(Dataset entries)
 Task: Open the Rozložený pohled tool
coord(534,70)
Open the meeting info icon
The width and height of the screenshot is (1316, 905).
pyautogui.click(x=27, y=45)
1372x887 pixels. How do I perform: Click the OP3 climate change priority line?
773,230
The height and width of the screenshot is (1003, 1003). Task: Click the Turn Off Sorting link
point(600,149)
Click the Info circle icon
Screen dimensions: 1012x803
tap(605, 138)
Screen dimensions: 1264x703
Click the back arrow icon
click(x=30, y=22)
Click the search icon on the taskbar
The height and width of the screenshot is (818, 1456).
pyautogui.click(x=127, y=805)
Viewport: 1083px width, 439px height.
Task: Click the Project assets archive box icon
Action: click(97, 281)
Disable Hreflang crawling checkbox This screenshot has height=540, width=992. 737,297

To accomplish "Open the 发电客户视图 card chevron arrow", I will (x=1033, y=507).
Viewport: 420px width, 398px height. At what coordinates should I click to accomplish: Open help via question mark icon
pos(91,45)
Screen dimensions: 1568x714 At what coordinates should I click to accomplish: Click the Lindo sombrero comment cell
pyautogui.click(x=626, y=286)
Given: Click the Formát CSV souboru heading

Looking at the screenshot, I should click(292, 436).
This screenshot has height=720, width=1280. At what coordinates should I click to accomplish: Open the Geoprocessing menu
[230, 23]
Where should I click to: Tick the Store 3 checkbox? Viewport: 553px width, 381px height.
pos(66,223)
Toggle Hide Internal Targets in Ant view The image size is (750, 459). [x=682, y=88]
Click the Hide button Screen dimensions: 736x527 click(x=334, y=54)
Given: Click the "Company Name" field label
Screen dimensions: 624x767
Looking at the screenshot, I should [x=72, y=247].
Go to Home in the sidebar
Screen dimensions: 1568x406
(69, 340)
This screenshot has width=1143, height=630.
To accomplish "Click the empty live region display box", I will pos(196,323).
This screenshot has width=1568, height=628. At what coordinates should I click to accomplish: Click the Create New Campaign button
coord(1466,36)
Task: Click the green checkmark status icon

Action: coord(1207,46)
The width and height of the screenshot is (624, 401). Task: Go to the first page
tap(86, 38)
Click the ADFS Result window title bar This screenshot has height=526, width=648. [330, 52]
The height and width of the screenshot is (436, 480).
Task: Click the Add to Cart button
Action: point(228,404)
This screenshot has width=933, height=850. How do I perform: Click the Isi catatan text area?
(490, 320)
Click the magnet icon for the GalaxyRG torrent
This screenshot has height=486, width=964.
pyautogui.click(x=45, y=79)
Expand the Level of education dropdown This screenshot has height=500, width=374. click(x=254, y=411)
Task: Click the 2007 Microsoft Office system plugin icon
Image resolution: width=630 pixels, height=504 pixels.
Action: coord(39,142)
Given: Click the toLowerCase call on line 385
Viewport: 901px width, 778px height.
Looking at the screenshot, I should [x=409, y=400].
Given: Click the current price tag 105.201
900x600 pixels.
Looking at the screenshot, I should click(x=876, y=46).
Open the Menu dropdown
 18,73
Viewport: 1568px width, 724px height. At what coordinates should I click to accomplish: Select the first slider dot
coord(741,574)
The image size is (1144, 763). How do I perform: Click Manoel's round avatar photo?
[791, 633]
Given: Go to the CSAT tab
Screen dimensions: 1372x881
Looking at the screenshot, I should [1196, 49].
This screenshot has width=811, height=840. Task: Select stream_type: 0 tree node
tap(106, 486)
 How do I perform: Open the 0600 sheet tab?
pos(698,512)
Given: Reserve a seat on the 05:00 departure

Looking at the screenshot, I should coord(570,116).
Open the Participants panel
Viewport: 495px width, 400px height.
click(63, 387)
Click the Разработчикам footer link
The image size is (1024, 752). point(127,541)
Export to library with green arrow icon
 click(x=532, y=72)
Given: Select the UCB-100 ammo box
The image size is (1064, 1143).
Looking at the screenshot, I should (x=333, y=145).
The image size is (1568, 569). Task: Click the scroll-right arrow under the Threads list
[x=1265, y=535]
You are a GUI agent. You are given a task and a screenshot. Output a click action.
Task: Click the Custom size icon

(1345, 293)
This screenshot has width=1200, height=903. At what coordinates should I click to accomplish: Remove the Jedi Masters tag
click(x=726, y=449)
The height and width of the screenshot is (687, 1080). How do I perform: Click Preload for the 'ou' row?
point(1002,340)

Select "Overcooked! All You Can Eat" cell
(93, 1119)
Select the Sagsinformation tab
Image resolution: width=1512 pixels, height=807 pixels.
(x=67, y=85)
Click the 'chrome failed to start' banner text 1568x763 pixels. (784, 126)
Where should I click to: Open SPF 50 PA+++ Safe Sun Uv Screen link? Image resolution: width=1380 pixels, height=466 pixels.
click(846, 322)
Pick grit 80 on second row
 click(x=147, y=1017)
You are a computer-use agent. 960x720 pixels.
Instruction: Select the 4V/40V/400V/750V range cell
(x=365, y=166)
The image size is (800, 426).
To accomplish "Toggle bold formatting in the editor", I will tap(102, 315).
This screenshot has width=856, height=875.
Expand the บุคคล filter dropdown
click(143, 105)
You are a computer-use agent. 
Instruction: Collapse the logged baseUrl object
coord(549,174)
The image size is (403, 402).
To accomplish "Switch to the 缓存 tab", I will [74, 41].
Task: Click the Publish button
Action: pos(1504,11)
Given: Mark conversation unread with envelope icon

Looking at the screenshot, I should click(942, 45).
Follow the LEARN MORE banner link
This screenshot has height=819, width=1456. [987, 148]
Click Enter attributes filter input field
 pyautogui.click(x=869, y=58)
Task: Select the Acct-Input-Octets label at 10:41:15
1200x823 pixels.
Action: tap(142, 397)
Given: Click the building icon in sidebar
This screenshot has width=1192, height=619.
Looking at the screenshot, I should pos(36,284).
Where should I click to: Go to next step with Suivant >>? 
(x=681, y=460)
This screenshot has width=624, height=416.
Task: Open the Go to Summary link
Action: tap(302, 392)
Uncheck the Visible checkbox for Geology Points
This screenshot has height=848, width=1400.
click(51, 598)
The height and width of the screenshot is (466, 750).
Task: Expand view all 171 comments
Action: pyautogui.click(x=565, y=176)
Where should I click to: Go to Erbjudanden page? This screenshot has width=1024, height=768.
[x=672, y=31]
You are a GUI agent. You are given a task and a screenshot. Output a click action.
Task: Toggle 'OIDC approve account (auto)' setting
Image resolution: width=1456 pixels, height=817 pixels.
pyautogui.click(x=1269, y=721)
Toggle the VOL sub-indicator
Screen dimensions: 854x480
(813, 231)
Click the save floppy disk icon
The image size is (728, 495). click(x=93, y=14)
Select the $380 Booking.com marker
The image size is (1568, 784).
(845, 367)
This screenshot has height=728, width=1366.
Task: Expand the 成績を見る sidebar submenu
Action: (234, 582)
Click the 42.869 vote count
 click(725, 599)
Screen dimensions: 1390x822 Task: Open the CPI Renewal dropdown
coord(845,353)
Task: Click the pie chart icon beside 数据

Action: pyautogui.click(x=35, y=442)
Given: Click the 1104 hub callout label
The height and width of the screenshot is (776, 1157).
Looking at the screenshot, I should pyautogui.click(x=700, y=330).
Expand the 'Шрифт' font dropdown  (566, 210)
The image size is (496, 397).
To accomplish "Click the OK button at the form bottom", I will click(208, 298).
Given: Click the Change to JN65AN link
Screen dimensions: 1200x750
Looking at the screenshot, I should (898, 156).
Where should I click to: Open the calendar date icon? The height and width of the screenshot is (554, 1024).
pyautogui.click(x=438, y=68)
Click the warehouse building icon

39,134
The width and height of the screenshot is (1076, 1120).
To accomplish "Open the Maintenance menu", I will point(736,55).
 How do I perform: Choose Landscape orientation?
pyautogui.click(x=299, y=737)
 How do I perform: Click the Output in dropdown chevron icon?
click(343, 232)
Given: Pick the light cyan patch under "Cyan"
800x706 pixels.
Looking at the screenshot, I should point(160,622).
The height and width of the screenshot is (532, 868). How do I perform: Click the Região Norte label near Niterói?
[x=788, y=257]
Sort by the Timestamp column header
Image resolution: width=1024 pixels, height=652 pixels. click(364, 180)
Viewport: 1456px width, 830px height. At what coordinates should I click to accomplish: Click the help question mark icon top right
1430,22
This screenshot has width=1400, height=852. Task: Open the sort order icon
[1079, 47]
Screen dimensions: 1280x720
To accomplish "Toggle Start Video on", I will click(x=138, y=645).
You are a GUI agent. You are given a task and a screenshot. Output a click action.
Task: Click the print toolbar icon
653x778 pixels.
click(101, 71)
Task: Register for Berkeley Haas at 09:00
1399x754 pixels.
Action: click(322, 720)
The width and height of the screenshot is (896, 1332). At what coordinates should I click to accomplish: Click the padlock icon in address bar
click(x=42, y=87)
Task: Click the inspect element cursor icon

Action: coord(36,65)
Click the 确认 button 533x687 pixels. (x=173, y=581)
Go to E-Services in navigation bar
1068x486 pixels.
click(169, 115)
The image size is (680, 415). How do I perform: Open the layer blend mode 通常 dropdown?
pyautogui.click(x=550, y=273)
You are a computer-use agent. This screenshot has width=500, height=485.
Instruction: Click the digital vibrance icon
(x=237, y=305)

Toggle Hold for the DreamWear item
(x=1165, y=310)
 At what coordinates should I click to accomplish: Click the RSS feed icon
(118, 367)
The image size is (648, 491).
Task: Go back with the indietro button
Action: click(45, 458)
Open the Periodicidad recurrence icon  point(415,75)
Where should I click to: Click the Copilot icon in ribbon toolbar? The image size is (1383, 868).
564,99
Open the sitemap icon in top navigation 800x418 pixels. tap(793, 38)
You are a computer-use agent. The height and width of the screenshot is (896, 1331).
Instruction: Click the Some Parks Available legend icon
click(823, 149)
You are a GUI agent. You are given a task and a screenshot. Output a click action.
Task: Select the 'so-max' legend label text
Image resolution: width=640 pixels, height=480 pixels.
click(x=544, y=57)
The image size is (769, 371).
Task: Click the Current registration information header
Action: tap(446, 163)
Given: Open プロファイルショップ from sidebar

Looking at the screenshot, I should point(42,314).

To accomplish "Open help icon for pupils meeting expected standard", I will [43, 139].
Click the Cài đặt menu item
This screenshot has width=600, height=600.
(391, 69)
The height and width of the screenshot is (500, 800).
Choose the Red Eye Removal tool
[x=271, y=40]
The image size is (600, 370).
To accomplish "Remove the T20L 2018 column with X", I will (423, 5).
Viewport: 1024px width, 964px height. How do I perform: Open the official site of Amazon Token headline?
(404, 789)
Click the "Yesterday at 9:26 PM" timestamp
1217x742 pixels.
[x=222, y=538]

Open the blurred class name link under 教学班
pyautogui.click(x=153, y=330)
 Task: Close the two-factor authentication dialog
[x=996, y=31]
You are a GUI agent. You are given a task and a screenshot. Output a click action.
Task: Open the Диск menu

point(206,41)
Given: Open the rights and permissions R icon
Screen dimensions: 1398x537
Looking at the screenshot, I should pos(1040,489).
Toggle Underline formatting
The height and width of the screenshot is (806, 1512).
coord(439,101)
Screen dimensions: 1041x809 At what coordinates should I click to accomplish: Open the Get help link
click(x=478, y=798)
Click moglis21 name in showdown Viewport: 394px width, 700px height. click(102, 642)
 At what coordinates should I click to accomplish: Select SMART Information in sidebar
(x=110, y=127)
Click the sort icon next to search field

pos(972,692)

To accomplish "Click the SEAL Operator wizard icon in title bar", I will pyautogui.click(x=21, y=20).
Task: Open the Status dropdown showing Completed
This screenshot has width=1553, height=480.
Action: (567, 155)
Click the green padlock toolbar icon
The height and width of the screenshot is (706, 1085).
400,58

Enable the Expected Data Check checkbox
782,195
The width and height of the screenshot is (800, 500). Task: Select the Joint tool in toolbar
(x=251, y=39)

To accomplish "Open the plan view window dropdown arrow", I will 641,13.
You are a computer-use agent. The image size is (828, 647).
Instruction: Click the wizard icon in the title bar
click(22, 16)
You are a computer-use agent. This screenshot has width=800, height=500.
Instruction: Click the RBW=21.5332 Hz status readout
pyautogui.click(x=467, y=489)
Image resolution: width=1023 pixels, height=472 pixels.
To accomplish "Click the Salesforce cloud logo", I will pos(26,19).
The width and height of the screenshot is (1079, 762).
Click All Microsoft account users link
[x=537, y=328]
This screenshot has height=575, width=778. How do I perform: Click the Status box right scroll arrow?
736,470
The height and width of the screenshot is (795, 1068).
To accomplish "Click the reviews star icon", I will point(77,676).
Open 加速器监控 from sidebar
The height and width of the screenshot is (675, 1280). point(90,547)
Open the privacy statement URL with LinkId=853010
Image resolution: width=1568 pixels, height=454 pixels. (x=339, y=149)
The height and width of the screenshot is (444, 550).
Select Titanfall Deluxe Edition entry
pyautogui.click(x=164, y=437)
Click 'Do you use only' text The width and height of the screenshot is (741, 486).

Work instructions
What is needed is an exact copy of the entries above, from the first line through the line holding "Click the Info circle icon", with both of those lines kept; please give nothing else.

Solution for this exercise
 Task: Open the Rozložený pohled tool
coord(534,70)
Open the meeting info icon
The width and height of the screenshot is (1316, 905).
pyautogui.click(x=27, y=45)
1372x887 pixels. How do I perform: Click the OP3 climate change priority line?
773,230
The height and width of the screenshot is (1003, 1003). Task: Click the Turn Off Sorting link
point(600,149)
Click the Info circle icon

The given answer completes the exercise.